The main reason why people seem to think automation will spell doom for work opportunity is that people still seem to think that manual labor is the be-all end-all occupation for the majority of the population.
I don’t think so.
Services are where it’s at.
Now it’s time to watch governments actually do their jobs and co-ordinate the arrival of AI and high-level automation. It is simply unavoidable.
Now governments around the world get a chance to actually do something useful for their population.
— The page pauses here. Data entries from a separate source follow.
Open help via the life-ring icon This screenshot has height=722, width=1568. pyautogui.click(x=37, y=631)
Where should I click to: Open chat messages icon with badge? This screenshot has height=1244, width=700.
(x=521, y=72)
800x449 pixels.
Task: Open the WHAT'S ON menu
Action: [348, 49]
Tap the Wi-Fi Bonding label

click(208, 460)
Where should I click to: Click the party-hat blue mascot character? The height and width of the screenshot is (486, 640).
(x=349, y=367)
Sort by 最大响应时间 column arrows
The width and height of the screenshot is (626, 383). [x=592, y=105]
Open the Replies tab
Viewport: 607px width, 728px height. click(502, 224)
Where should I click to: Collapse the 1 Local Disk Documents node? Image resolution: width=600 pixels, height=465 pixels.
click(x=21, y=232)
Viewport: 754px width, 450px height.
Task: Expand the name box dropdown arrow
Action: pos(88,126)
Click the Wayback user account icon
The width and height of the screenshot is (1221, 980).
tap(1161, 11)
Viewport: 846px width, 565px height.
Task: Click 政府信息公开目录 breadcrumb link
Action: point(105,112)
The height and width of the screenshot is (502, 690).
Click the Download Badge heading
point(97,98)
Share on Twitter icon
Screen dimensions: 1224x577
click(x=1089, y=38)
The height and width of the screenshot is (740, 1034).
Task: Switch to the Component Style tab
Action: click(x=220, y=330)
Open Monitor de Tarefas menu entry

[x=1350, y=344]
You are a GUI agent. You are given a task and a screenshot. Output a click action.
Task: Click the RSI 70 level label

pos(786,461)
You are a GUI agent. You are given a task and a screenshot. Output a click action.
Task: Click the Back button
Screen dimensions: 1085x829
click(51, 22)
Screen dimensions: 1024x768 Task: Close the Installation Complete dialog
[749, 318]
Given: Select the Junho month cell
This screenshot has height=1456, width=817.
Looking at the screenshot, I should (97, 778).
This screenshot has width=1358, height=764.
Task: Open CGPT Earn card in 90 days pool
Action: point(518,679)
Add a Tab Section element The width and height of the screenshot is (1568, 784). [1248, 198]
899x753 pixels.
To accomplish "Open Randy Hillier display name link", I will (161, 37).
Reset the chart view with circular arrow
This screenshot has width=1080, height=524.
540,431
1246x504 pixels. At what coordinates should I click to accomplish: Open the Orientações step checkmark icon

Although, it is pretty much guaranteed that most will fail.
p13,
I agree that there’s a lot that could be done, but all to often we are impeded by government being run for corporate interests, which is the exact opposite of how it should be. Governments ought to protect the interests of the people first and foremost. Having government under the influence of corporations is extremely harmful because it allows the most powerful entities in the private world to control our public policy as well without regards for the people.
Edited 2017-03-29 14:05 UTC
‘Services are where it’s at”. Allow me to exemplify:
International prostitution, organ traffic, personal gardeners and ‘massagers’, ‘sommelier’ porno. Hunger games, on global media distribution. Lovely cared, ‘human handled’, $1K non GM melons agriculture.
Going to be great. At which side you will end: 0.01% or 99.99% ? Wish you good luck.
Untenable the correct word? Clearly there is a case to be made in defending the use of automation.
And the most extreme forms of Capitalism, are about to clash… Going to get ugly. Nasty ugly.
This is not part of my core expertise, but nonetheless I do research for a living. And the problem is so factor-variant that we are damn far from modeling it properly and being able to measure its effects.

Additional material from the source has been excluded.